Son las dos de la madrugada y me había deslizado hacia la noche helada para hacer pipí. Nos estábamos quedando en Hinang Gompa, un monasterio budista en lo alto de un valle escondido. Miré hacia arriba y mi corazón se detuvo para ver la Vía Láctea arqueándose sobre el negro púrpura, entre picos nevados iluminados por la luna. A la mañana siguiente, el sonido de las ruedas de oración nos sacó de los cálidos sacos de dormir. Después del desayuno nos retiramos del patio terriblemente frío al templo en sombras, espeso con humo de incienso e iluminado por la luz parpadeante de las velas. Un grupo de monjes y monjas enrojecidos murmuraban oraciones, algunos parecían tan antiguos como los árboles nudosos del valle. Habíamos traído luces solares y donaciones para el pueblo, como lo habíamos hecho en todos los lugares en los que nos quedamos. El monje principal nos bendijo a cada uno de nosotros, envolvernos el cuello con bufandas de color crema antes de enviarnos por el valle. Estábamos agradecidos de poder finalmente correr y calentar.

En mi día más largo de catorce horas, comenzamos a las 4.00 a. m. desde Samdo, un pueblo en lo alto del paisaje lunar de la árida meseta tibetana a las 3, 800m. De aquí, Seguimos caminos iluminados por la luna hasta que el amanecer rozó los picos circundantes con oro. A través de la nieve y el sol deslumbrante Parecía una subida interminable hasta el paso de Larkya a las 5, 160m. Aquí descansamos eufórico y emocionado, sintiendo que este punto indicaba que el final de nuestro viaje estaba cerca. A nuestro alrededor, banderas de oración ondeaban contra blanco y azul y un panorama de picos icónicos, incluido Annapurna II. Hicimos un largo difícil descenso del paso, enfriado por un viento repentino, pasando por nuestras mulas, que también luchaban en el empinado, senderos nevados, hasta que llegamos al fondo del valle, plagado de morrena glacial. Aquí corrí y tropecé exhausto, en el crepúsculo y las luces parpadeantes de Bimthang.

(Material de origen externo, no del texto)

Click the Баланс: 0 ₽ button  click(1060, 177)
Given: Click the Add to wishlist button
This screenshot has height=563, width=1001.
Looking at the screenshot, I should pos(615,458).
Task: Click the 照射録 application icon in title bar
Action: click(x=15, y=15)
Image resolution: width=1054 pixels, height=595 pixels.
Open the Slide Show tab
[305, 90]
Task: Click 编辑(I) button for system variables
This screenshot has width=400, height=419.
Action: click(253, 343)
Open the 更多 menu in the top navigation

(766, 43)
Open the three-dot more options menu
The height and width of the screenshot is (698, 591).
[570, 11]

La belleza del Himalaya está grabada en mis sueños, pero son los recuerdos de la gente los que se quedarán conmigo para siempre. Cincuenta escolares, corriendo y riendo por la aldea de Samagaon, polvo manchando sus uniformes granate, en la carrera de la madrugada que habíamos organizado; la familia tibetana en Samdo, que compartían su hogar calentado por estiércol con corredores curiosos, en una penumbra, vivienda de dos habitaciones, calentado por los yaks mantenidos debajo; y el amable portero-cocinero nepalí, Kumar, que llevó mi mochila los últimos pasos al paso cuando estaba sin aliento por la altura, luego me guió por las laderas heladas hasta un lugar seguro en el siguiente pueblo. Se formaron amistades de por vida entre los corredores, que celebraron el viaje de cada día, se apoyaron y compartieron sus historias.

En el último día, descendimos rápidamente por pistas forestales y senderos de ribera, alimentado por el dulce, espesamiento del aire. Soltando 1, 000m más de 20 km hasta la meta en Dharapani, la carrera se sintió sin esfuerzo después de días en altitud, pero al acercarnos al pueblo, Reduje la velocidad para beber en vistas de valles colgados de nubes, sintiendo el frescor del río y escuchando el trueno de sus aguas, no queriendo que mi viaje termine.

De algun modo, esta colegiala que odia los deportes logró un respetable puesto 25 en la carrera. Había ido a Nepal para alimentar mi hábito de correr con la belleza de las montañas, pero lo que realmente me enseñó la experiencia fue lo que es esencial en mi vida y lo que se puede quitar. Aunque todos los corredores recorrieron los mismos senderos altísimos alrededor de Manaslu, Estaba haciendo mi propio viaje de autodescubrimiento.